Dishonest Insurance Practices Increase Need for Lawyers

 

We’ve all seen the commercials of the woman who is taking her kids to school when she gets in an accident. It’s a minor one, but she is so scared for the health and safety of her children that she is broken down, crying in fear. Sobbing on her cell phone, she blathers to the insurance agent incoherently. The agent gets the basic information and rushes out to her aid. He calms her, takes her claim information, and, after finding that she and her children are fine, he gives them all a ride to school and home. The woman then tells us how helpful the agent was and how quickly her claim was handled.

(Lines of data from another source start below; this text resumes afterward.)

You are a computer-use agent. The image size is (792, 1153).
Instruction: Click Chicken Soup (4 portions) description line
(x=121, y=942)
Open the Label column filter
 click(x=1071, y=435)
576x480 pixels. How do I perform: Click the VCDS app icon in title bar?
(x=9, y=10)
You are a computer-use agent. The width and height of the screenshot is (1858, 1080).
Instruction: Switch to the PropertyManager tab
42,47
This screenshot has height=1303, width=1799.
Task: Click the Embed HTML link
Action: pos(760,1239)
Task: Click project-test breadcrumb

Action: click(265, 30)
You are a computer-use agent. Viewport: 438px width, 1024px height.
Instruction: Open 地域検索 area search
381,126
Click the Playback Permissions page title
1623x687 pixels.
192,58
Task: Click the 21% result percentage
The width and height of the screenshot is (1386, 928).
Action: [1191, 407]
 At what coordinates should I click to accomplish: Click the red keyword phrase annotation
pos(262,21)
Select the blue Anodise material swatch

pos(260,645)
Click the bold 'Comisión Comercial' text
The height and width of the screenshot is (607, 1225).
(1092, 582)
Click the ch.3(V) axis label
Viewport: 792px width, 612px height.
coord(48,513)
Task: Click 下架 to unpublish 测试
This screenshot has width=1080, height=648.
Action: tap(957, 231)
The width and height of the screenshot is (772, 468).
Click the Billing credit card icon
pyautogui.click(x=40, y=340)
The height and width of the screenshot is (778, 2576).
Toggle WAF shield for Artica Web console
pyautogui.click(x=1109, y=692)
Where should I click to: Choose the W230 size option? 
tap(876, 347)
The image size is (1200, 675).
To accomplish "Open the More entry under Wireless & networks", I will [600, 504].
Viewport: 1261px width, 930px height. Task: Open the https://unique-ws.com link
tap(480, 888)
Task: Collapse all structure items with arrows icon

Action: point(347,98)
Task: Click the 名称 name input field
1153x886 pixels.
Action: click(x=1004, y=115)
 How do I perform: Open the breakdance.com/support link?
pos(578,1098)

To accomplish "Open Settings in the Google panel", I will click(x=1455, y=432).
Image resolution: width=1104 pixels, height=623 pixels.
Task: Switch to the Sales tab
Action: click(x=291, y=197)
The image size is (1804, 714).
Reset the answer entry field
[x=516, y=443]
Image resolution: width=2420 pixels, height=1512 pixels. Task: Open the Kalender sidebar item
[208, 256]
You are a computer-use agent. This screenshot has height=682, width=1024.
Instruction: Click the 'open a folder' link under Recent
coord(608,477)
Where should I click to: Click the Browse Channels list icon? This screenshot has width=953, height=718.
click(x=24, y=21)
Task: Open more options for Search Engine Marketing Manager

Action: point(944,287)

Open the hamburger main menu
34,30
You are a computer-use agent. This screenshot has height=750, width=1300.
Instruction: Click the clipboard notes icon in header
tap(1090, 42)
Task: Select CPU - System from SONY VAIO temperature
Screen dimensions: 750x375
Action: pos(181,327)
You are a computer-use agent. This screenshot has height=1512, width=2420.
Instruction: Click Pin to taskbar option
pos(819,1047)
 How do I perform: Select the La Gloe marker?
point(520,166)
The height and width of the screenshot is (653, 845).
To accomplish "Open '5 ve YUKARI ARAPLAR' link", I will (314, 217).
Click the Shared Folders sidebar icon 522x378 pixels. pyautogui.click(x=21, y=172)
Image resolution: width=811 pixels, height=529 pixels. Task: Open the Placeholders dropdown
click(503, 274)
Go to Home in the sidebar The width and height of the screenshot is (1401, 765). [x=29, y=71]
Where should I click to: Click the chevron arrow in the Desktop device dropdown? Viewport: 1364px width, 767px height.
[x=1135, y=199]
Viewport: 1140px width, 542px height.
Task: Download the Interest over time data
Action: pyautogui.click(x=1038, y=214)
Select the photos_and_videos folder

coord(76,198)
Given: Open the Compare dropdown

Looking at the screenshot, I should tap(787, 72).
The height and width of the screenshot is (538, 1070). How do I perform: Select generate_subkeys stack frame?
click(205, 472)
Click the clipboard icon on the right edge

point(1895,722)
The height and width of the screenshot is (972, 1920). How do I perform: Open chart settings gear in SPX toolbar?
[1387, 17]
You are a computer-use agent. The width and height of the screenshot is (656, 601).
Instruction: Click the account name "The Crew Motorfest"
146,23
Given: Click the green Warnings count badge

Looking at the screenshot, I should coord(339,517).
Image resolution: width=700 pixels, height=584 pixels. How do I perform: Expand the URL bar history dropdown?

It might be wrong to call the commercial an out-and-out lie, but let’s say that insurance companies have decided to go in a different direction. No longer is their strategy customer service leading to satisfaction, loyal customers, and repeat business. Instead, their new strategy is “deny, delay, defend,” according to whistle-blowers.

For about the last ten years, insurance companies have adopted a tough stance on minor accident claims, where there is little damage to the car and primarily soft-tissue injuries. They give minute offers of settlements, often insufficient to cover the cost of repairing the crumple-zone designs of modern vehicles, not to mention medical expenses, which often run exorbitantly high even if you are not injured. Even worse, they extend this practice to people who experience neck and spinal injuries, leading to tens of thousands of dollars in medical expenses and lost work. And when they pay damages, the settlement is anything but timely, sometimes taking a year or more.

These practices are making the insurance companies billions of dollars, while obviously they provide fewer and fewer benefits for clients. The only way to get justice in these cases is with a lawyer, and as much as five years of fighting. The laws of most states mandate that drivers be insured. Perhaps the laws should also mandate exactly what insurance companies should cover and what they should pay.